A few years ago, when we had access to a local organic farm that offered u-pick days, we brought home 20 lbs. of absolutely perfectly ripened strawberries and froze them. We had never before, nor since, had such delightful smoothies. Finding u-pick opportunities and making sure the berries/fruit are at their height of ripeness (which means the height of the fruit's sugar production) can be a wonderful way to stock your smoothie ingredient larder. Be sure to freeze as soon as you can, and remember not to wash strawberries (and other highly fragile berries such as raspberries and blackberries); the water damages the flesh and encourages mold. One of the benefits to buying truly organic fruit is that you don't need to wash it...if dirt from the farm remains, just gently brush off the flesh. A little organic dirt is actually good for you, so don't worry about every minute bit...it will blend! LOL
Here is my basic smoothie recipe, which generally feeds my family of five (all organic ingredients).
[You can add ice cubes if needed to satisfy temperature/texture preferences; this recipe is cold and smooth to our liking.]
- 1 can coconut milk (I like Thai Kitchen brand...very thick and creamy)
- 1 can chunk pineapple or a bunch of freshly cut pineapple
- 1/4 cup kefir (from raw, grass-fed milk...cow or goat...whatever is available)
- 1 ripe banana
- a generous handful frozen strawberries
- some spinach or wheatgrass
- 1 Tb. cinnamon
- some raw cocoa nibs (I like Earth Circle Organics)

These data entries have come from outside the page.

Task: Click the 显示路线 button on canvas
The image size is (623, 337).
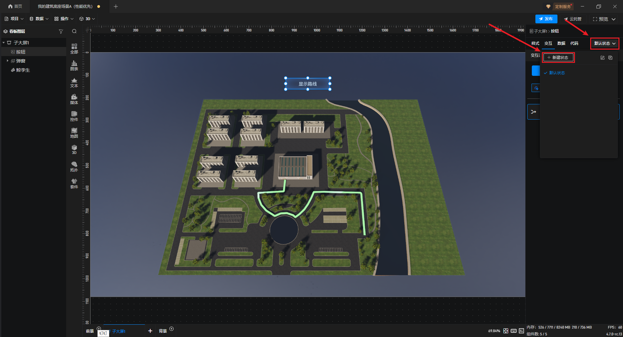Action: [308, 84]
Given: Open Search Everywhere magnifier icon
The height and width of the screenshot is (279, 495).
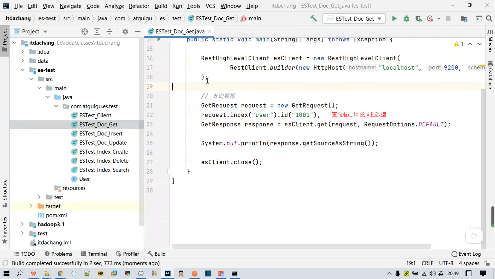Looking at the screenshot, I should pyautogui.click(x=489, y=19).
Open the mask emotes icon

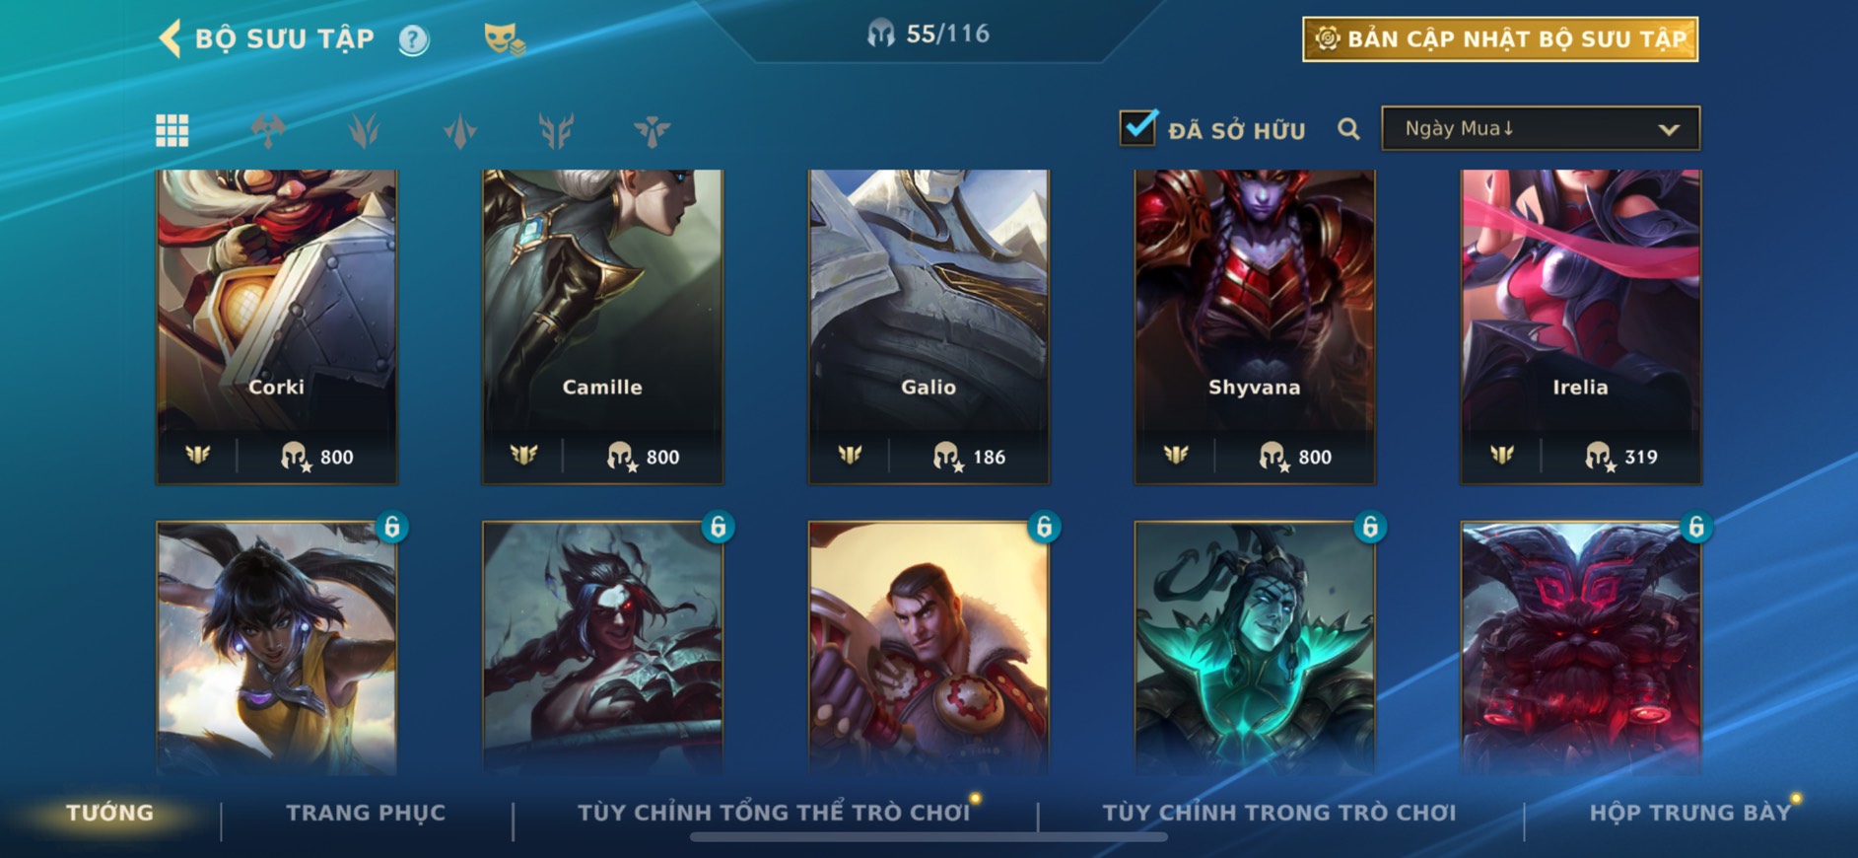coord(504,39)
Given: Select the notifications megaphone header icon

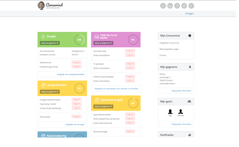Looking at the screenshot, I should pos(191,6).
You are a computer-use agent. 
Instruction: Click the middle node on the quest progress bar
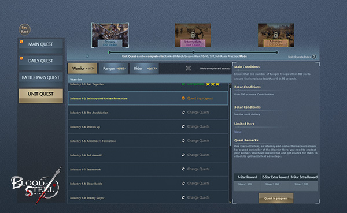click(x=193, y=53)
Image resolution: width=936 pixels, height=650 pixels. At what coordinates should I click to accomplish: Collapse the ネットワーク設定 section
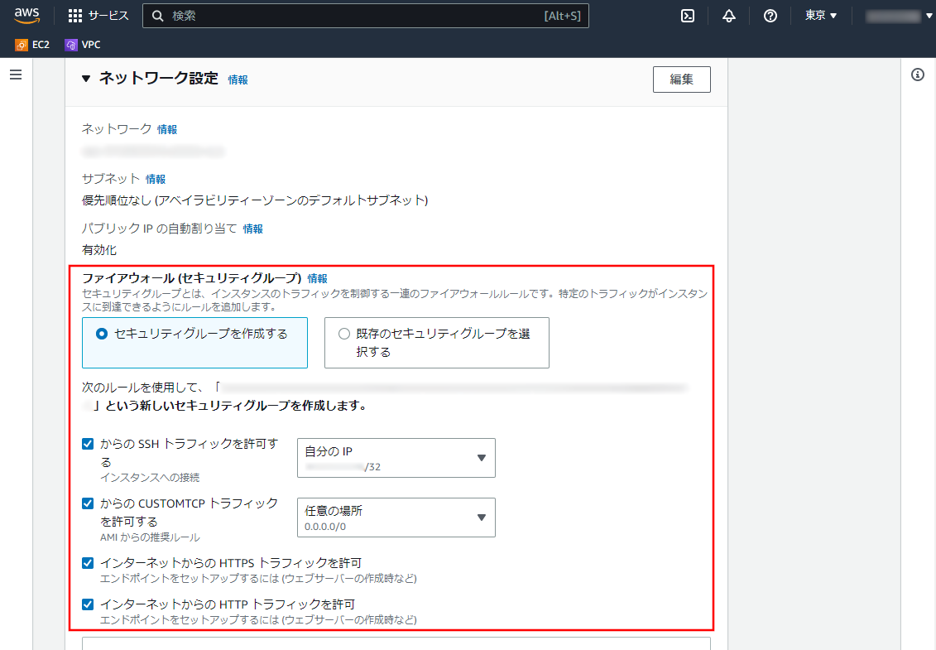tap(86, 79)
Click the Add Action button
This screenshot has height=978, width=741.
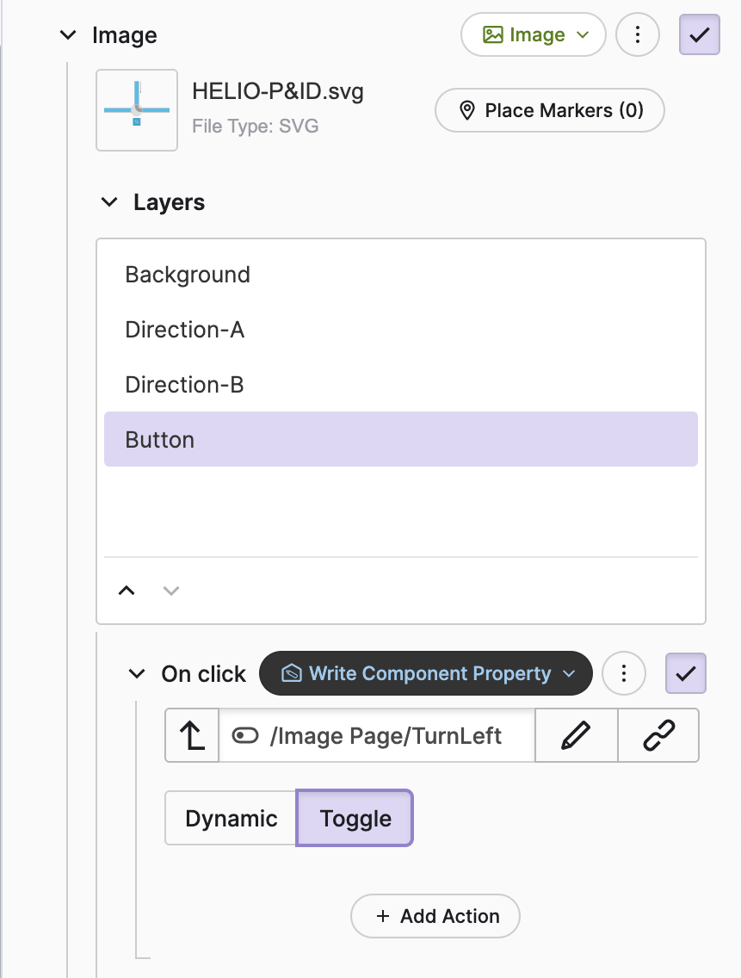435,916
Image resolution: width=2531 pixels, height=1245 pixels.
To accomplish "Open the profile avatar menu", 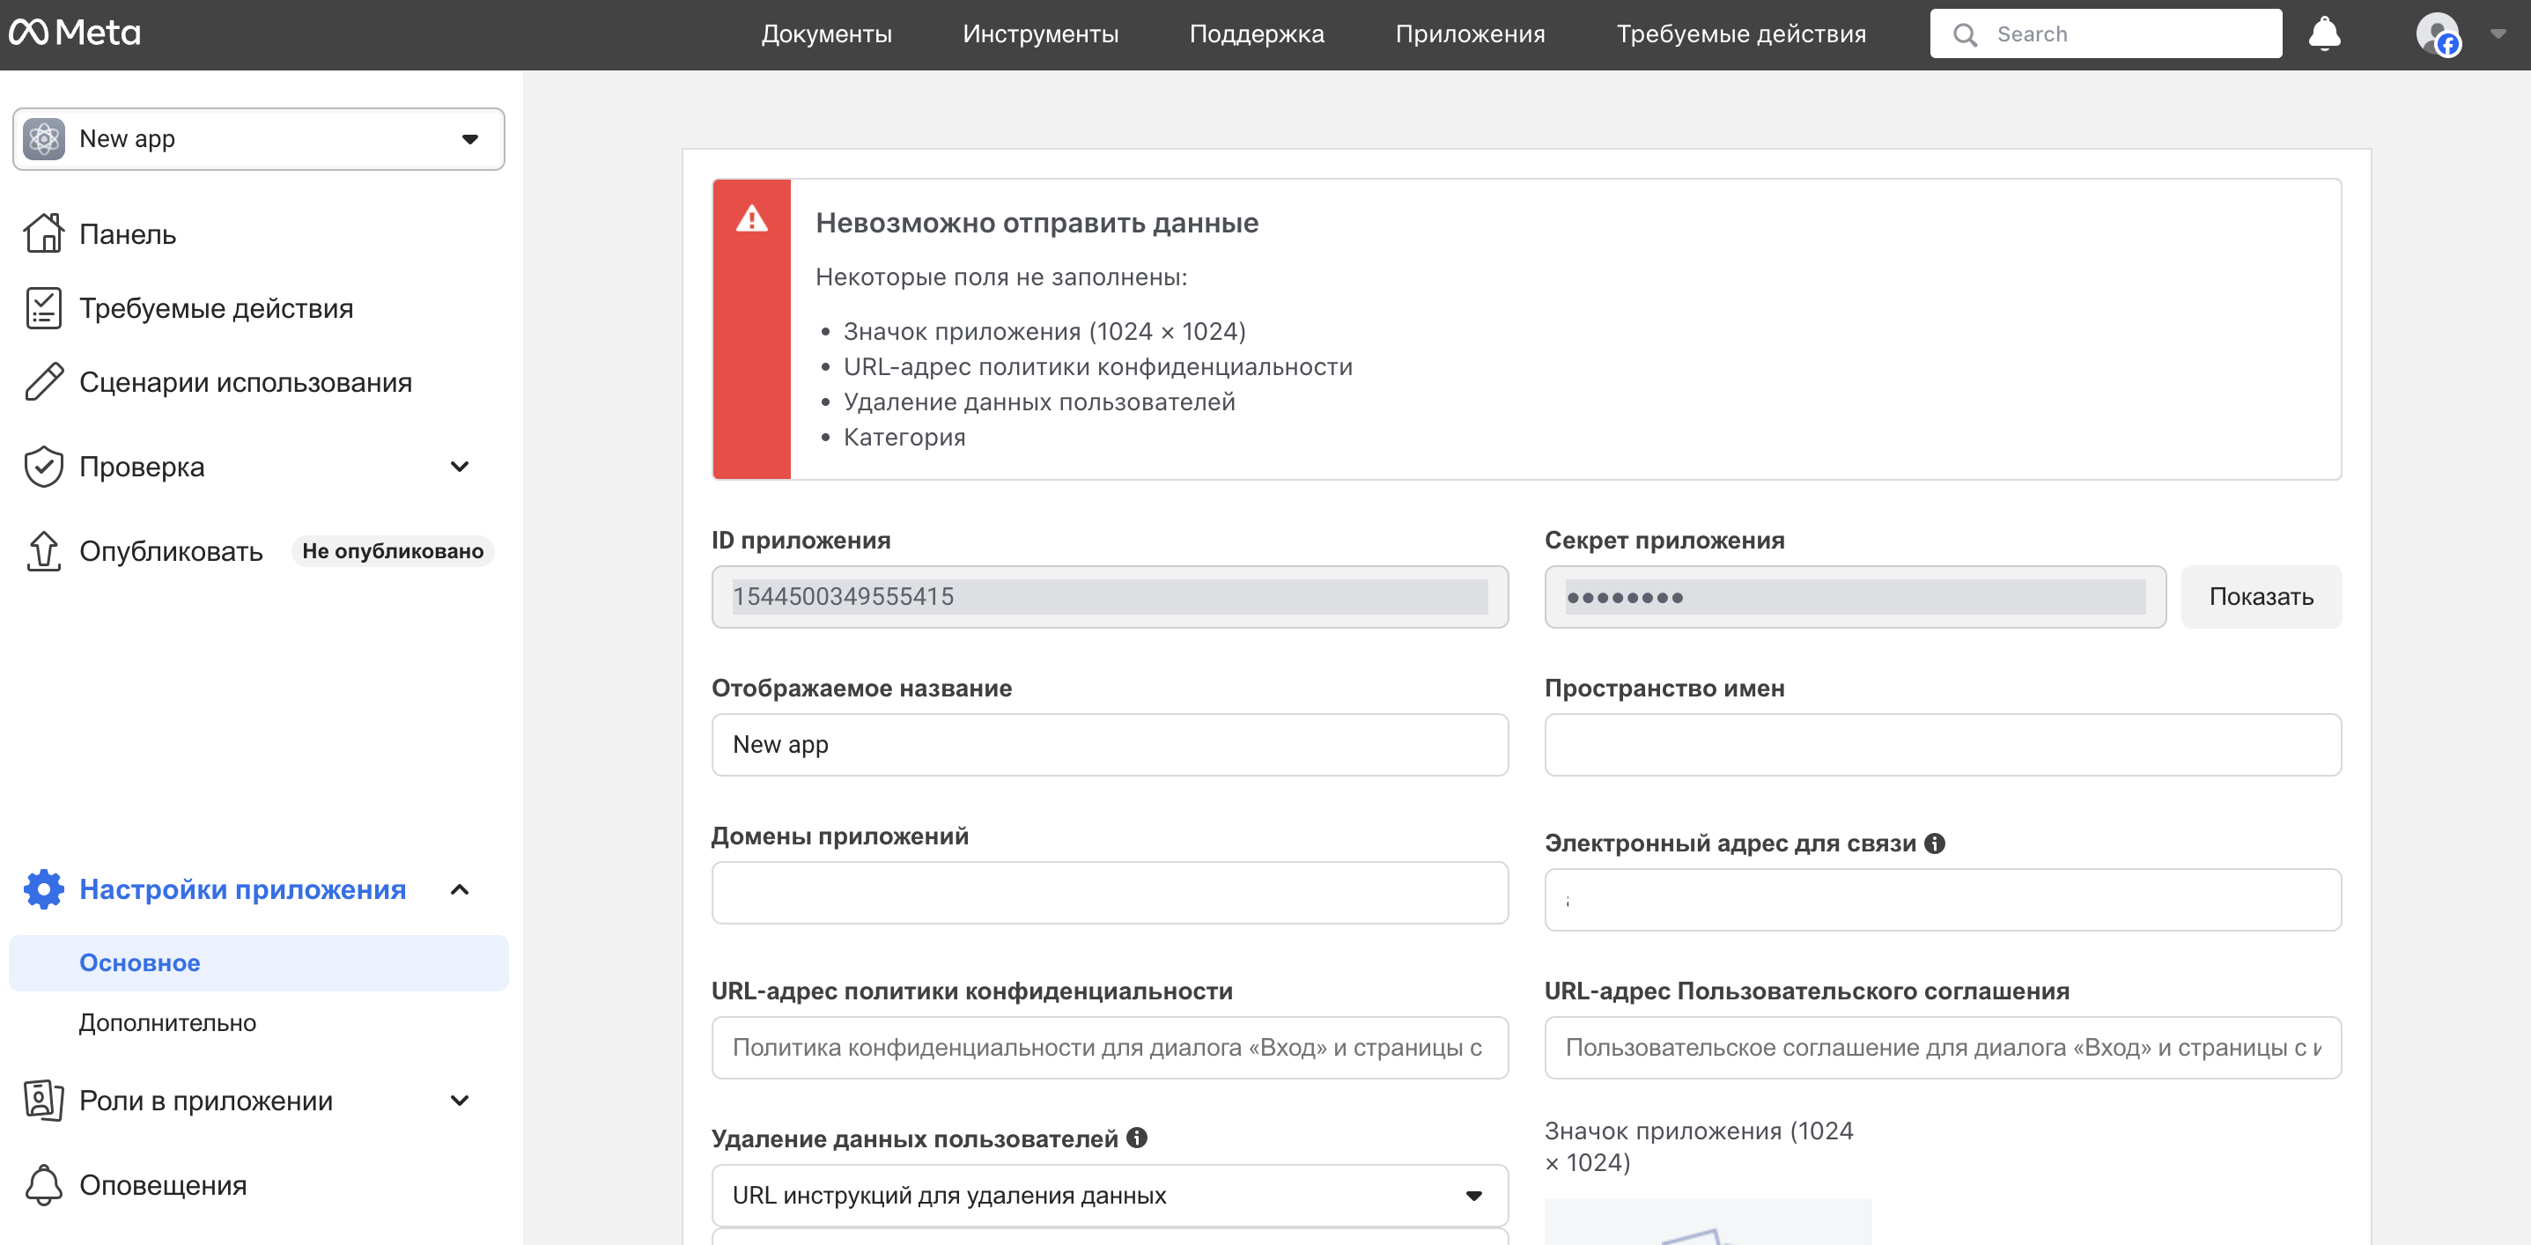I will [x=2438, y=34].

- whatever herb/vitamin blend chosen for the day; or liquid algae or cod liver oil
I always use powdered herbs and superfoods as smoothie additions. I often add bilberry, goji berry and various nutrient-rich, mildly flavored herbs (such as nettle, ginkgo, and oatstraw). These whole foods are high in essential vitamins and minerals and contain healing compounds that nourish your body in a way that supplements cannot. Check out my Links section for websites that sell herbs and powdered superfoods; you can design your own smoothie health blends for your family's needs. (One of my favorite superfood powder suppliers is http://livesuperfoods.com/) For children who cannot yet swallow vitamin/mineral/probiotic capsules or tablets, smoothies are a wonderful supplement vehicle. Just open the capsule into the smoothie and mix (or blend the tablet into the smoothie). Fish oils disguise nicely in flavorful fruit smoothies. You'll be amazed at what your children will NOT notice in a smoothie.
One night a few weeks ago, our toddler was suffering from a mild bout of tummy trouble that was causing diarrhea. My routine remedy for this condition is activated charcoal and pascalite clay. I mix the two powders in water, making a black sludge, and serve it up. This is not a favorite drink of my children, LOL, but it is usually drunk without much agitation. However, the hour of night and the discomfort of my little girl prompted my husband to recommend that I blend up a quick smoothie for the addition of the charcoal remedy. I was hesitant to make such noise so late at night, but hubby was convinced that the whole ordeal would be better served by a smoothie. He was right. My little girl LOVES smoothies and daily begs for them...so when she saw the ingredients going in, and she finally had hold of her cup of happiness, she had no suspicion of the added "sludge." She devoured the smoothie and the complaints only began when she realized there was no more!
So the next time you are wondering how to get your child to take some necessary healthy (but perhaps "distasteful") supplement/remedy, put it in a smoothie! And while you are at it, don't forget to drink a daily family health smoothie...it is a delicious way to enjoy your nutrients!